▶ [Excerpted text]:
..............................

The system (1) is said to be regular if there exists a constant complex \({s_{0}}\) such that \(\det ({s_{0}}E - A) \ne 0\).

Before giving our ILC law, basic assumptions for the system (1) are first given as follows.

Assumption 1

For the given desired output trajectory \(y_{d} {(t)}\), there exists a desired control input \({u_{d}}(t)\) such that

$$ \textstyle\begin{cases} {E{x_{d}} ( {t + 1} ) = A{x_{d}} ( t ) + B{u_{d}} ( t ) }, \\ {{y_{d}}(t) = C{x_{d}} ( t ) }, \end{cases} $$

where \(x_{d}{(t)}\) is the desired state.

Assumption 2

The initial resetting condition holds for all iterations, i.e.,

$$ {x _{k}}(0) = {x_{d}}(0), \quad k = 0,1,2, \ldots, $$

where \({x_{d}}(0)\) is the initial value of the desired state.

Assumption 3

([9])

The system (1) is regular, controllable and observable.

Given a desired output trajectory \(y_{d}{(t)}\), the target of this paper is to design an appropriate learning algorithm and generate the control sequence \(u_{k}{(t)}\), such that the system output \(y_{k}{(t)}\) can track the desired trajectory \(y_{d}{(t)}\) as the iteration number increases.

..............................

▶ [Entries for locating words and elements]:
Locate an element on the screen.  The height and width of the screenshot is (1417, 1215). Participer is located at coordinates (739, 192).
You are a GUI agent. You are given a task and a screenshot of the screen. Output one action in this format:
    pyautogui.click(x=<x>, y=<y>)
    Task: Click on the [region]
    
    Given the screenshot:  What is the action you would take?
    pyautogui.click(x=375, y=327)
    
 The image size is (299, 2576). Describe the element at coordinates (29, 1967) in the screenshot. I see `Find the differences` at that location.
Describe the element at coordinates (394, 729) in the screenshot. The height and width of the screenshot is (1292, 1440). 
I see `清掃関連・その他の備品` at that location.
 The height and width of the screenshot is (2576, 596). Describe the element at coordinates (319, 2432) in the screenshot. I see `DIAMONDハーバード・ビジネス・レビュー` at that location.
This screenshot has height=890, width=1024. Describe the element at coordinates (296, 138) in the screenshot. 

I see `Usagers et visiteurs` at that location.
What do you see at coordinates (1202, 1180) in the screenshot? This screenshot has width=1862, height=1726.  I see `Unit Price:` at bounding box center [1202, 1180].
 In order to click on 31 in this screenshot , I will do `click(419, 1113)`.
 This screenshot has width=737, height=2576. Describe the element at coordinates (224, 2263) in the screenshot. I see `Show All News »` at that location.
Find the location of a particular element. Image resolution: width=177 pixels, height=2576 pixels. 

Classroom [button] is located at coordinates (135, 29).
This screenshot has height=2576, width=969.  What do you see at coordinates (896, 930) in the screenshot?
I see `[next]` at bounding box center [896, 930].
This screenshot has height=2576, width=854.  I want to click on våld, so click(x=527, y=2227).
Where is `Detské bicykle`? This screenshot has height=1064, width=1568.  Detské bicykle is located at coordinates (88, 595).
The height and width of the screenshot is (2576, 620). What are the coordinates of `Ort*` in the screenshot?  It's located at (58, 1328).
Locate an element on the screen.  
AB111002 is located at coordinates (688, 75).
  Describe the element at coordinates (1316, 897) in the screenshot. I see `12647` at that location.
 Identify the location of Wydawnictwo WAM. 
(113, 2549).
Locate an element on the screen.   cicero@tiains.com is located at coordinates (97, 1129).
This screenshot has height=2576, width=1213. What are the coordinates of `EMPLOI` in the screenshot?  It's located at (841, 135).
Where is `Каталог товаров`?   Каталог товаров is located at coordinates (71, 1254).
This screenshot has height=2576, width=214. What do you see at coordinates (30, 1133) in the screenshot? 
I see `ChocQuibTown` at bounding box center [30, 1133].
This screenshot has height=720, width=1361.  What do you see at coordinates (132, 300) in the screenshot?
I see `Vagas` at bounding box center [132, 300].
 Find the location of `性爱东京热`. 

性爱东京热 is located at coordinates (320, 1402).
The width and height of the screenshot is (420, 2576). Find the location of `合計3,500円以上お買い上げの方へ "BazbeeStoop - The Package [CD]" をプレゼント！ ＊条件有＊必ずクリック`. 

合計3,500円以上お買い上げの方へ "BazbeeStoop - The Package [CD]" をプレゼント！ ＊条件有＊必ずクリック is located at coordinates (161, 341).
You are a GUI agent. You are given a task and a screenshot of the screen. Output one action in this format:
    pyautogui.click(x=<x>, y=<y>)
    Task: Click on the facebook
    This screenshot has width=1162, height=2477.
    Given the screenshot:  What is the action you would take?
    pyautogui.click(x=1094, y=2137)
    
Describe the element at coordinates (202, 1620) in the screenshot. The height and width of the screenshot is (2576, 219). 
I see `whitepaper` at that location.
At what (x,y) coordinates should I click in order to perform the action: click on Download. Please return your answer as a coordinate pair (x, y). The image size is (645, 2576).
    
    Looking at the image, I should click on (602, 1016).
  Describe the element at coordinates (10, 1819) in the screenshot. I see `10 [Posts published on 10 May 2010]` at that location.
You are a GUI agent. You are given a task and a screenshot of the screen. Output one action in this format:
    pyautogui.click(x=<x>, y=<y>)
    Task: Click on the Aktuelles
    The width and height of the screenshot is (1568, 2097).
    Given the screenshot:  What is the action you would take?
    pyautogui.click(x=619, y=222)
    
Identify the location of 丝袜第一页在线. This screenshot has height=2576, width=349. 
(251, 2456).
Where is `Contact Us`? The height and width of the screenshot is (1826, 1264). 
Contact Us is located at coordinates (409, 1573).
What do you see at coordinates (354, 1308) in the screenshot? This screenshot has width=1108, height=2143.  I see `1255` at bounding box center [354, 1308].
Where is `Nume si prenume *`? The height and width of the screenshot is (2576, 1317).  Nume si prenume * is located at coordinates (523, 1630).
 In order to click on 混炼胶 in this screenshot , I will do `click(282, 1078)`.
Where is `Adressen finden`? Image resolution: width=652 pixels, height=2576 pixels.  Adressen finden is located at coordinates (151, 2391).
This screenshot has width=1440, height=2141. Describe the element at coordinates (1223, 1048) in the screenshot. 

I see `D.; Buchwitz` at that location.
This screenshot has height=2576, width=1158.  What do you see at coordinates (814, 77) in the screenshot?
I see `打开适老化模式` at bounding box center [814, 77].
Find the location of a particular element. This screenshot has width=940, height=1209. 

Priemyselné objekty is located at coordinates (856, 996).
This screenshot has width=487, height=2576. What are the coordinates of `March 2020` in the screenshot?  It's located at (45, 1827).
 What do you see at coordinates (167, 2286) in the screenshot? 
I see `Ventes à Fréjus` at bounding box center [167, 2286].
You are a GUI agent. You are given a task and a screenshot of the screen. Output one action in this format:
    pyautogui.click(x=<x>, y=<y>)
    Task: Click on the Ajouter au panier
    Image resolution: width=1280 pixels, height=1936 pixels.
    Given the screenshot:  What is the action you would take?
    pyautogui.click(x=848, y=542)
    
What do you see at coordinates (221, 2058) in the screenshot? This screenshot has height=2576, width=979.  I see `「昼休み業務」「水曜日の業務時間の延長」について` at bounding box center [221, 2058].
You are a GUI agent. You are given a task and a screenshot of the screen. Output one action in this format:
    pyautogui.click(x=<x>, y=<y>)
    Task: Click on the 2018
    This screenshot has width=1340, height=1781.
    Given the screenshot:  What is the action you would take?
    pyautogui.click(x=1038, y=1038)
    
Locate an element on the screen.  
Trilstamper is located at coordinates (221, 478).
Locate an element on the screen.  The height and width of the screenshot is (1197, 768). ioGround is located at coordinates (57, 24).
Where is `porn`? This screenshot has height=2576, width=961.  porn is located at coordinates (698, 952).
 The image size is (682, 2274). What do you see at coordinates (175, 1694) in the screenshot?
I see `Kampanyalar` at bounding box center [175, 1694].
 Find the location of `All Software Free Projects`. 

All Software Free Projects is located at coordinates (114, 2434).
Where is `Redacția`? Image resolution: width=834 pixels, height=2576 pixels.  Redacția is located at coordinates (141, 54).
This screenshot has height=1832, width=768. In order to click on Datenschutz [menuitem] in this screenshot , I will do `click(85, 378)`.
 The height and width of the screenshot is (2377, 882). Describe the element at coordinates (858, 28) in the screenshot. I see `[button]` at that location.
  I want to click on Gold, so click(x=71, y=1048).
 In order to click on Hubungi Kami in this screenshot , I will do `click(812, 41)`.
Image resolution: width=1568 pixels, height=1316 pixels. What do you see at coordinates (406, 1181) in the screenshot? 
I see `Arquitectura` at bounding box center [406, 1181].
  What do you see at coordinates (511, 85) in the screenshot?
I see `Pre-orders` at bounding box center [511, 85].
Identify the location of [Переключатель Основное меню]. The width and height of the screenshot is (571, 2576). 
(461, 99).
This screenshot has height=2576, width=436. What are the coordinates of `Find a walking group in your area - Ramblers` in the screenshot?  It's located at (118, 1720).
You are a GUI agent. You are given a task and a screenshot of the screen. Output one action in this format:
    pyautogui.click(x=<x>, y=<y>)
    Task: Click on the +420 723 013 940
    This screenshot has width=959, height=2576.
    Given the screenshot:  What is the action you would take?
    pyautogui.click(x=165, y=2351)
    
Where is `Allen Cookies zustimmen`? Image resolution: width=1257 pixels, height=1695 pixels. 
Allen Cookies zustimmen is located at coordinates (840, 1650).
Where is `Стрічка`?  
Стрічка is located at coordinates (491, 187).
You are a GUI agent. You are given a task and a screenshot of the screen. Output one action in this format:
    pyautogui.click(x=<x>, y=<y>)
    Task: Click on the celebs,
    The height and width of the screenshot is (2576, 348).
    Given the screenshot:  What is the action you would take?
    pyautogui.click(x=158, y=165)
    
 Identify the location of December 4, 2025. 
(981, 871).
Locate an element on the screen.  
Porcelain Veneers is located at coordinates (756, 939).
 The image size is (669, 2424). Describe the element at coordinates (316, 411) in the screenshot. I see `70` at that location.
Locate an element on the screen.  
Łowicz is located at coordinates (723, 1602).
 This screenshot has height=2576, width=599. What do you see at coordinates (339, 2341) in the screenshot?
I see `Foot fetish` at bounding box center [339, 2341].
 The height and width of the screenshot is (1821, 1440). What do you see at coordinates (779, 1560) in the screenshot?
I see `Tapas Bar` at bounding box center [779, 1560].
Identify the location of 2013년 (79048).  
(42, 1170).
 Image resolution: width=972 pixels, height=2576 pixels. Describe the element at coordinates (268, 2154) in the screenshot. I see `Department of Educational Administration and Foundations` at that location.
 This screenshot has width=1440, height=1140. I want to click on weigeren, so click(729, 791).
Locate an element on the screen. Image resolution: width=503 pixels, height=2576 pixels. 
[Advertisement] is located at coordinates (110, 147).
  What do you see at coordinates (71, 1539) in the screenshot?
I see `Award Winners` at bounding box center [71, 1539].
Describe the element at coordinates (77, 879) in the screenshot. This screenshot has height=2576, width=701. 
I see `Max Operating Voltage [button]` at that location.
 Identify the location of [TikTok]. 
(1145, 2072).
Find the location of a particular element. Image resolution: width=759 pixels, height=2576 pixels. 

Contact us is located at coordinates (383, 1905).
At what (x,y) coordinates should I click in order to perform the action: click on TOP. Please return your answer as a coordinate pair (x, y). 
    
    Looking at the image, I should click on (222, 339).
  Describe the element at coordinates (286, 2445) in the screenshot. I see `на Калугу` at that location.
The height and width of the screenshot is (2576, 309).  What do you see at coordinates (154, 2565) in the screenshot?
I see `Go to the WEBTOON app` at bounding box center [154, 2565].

..............................

Can you retype the text on learning control assumptions verbatim, starting at "Assumption 3" and ending at "iteration number increases."?

Assumption 3

([9])

The system (1) is regular, controllable and observable.

Given a desired output trajectory \(y_{d}{(t)}\), the target of this paper is to design an appropriate learning algorithm and generate the control sequence \(u_{k}{(t)}\), such that the system output \(y_{k}{(t)}\) can track the desired trajectory \(y_{d}{(t)}\) as the iteration number increases.